一人暮らしで長時間家を空ける場合は、成猫(1〜3歳)の保護猫が相性の良いことが多いです。
保護猫を探す主なルート:
- ねこのおうち(neko-ouchi.jp)
- PeakAn(東京都動物愛護センター等の公式システム)
- 地域の動物愛護センター(譲渡会に参加)
譲渡条件の注意点: 多くの保護団体には「マンション不可」「一人暮らし不可」とする条件があります。ただし「猫可物件・在宅勤務・ペット保険加入済み」をアピールすることで、認められるケースも少なくありません。
STEP 4:動物病院を先に決める
猫を迎えた当日または翌日に、動物病院へ連れて行きましょう。これは最初に守りたい大切なステップです。
初回に行うこと:
- 健康診断(3,000〜5,000円)
- ウイルス検査(猫エイズ・猫白血病)(3,000〜6,000円)
- ノミ・ダニ・寄生虫の確認と駆除薬処方
- ワクチン接種(1回目)(3,000〜5,000円)
- 避妊・去勢手術の相談(別日に実施、15,000〜40,000円)
動物病院は「行けるとき」ではなく「いつでも行ける」場所を選びましょう。夜間や土日に使えるか、予約が取りやすいかを確認しておくと安心です。
STEP 5:一人暮らし特有の問題と解決策
問題①:長時間の留守番
猫は1日12〜16時間眠る動物です。8〜10時間の留守なら大きな問題にはなりません。ただし「何かあったときに気づけない」のは心配な点です。
解決策: ペットカメラの設置
会社からスマホで様子を確認できる環境を整えておきましょう。特に以下の状況では役立ちます。
- 子猫・新入り猫の最初の数週間
- 体調不良の回復期
- 夏の高温時期(熱中症チェック)
おすすめカメラ:TP-Link Tapo C225(3,500円〜)。双方向音声・暗視・温度センサー付きです。
→ 詳細は猫用ペットカメラのおすすめ比較を参照
問題②:急な残業・出張
2〜3日の出張は、成猫なら対応できることが多いです。ただし、次の準備をしておくと安心です。
| 準備 | 詳細 |
|---|---|
| 自動給水器 | 3日分の水を確保できる容量 |
| 自動給餌器 | タイマー設定で1日3〜4回分を供給 |
| トイレの数 | 泊数+1個が目安 |
| 緊急連絡先 | 合鍵を持つ信頼できる人または猫シッター |
3日以上の不在になる場合は、猫シッターまたはペットホテル(猫専用)を手配しましょう。
→ 詳細は自動給餌器のおすすめ比較を参照
問題③:高額の急な医療費
「毎年の健康診断費用」ではなく「突然の1回20〜50万円」に備えるのがペット保険です。
特に備えておきたいのは次のようなケースです。
- 泌尿器系疾患(猫の入院・手術で10〜30万円)
- 骨折(転落・落下で起こりやすい)
- 腸閉塞(誤飲による手術)
これらは「起きてから支払えるか」ではなく「起きる前に保険へ入っておけるか」で備え方が変わります。

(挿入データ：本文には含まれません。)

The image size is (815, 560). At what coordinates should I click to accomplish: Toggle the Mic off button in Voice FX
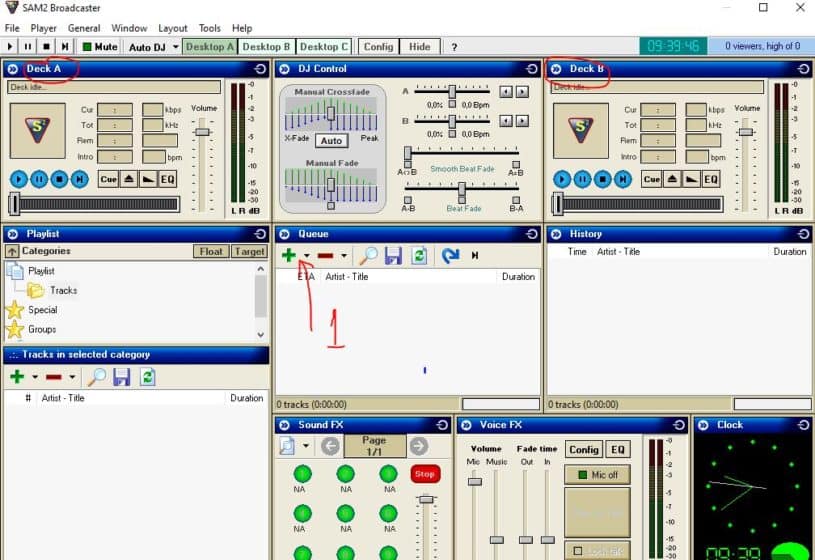[597, 474]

※ 医療費はあくまで一般的な目安です。症状・治療内容・地域・動物病院によって大きく異なります。正確な費用はかかりつけの動物病院でご確認ください。
→ 詳細は一人暮らしとペット保険を参照
月別の費用シミュレーション
保護猫の成猫(2歳)を迎えた場合の年間費用:
| 月 | 主な費用 | 金額 |
|---|---|---|
| 0ヶ月目 | 用品一式 + 初回動物病院 | 80,000〜130,000円 |
| 1〜11ヶ月目 | ランニングコスト(×11ヶ月) | 132,000〜275,000円 |
| 年間計(1年目) | 初期費用込み | 212,000〜405,000円 |
| 2年目以降 | ランニングコストのみ | 144,000〜300,000円/年 |
月2万円ほどの予算があれば、一人暮らしでも猫を迎えられます。
よくある質問
Q. 部屋が狭くて猫を飼えるか不安です。
猫に必要なのは広さより「高さ」と「安全」です。6畳でもキャットタワーがあれば十分です。ただし必ず室内完結の環境を整えてください。
Q. 猫アレルギーが不安です。
猫アレルギーは「猫の毛」ではなく「Fel d 1タンパク(猫の唾液・皮脂)」が原因です。迎える前にブリーダー・ペットショップで猫に触れてアレルギー反応を確認することを強くすすめます。
Q. 猫を2匹同時に迎えるほうがいいですか?
一人暮らしで留守が多い場合、2匹のほうが猫同士で遊べる利点はあります。ただし費用は倍になります。最初の1匹が環境に慣れてから(3〜6ヶ月後)2匹目を検討するほうが現実的です。
Q. 猫可物件はどう探せばいいですか?
SUUMO・HOME’S の「ペット可」フィルターで検索できます。ただし「ペット可=猫可」ではないケースがあるため、必ず「猫も可か」を仲介業者に確認してください。
迎える前の最終チェックリスト
環境
- 猫可物件である(賃貸の場合)
- 脱走防止の網戸・ベランダ対策が完了している
- 有害植物をすべて撤去した
- トイレ・フードボウル・水皿・キャリーが揃っている
お金
- 初期費用6万〜13万円の準備がある
- 毎月1.5万〜2.5万円のランニングコストを許容できる
- 緊急医療費として20〜50万円の備えがある(またはペット保険に加入予定)
生活
- 10〜15年の飼育継続を覚悟できる
- 引越し先も「猫可」を条件に探せる
- 長期不在時の預け先(シッター・ペットホテル)を考えている
まとめ:今日できることから1つずつ
猫を迎えることは、10〜20年間の責任を引き受けることです。費用・時間・住環境のすべてを、自分で整えていく必要があります。
でも、それを乗り越えた先にあるのは「毎日帰ってくる場所に生き物がいる」という体験です。これは一度知ると、かけがえのないものになります。
まずは1つ、今日できることから始めてみましょう。動物病院を調べる、保護猫の譲渡サイトを見る、ペット保険の資料を請求する、飼い主としての知識を体系的に学ぶ——どれか1つで十分です。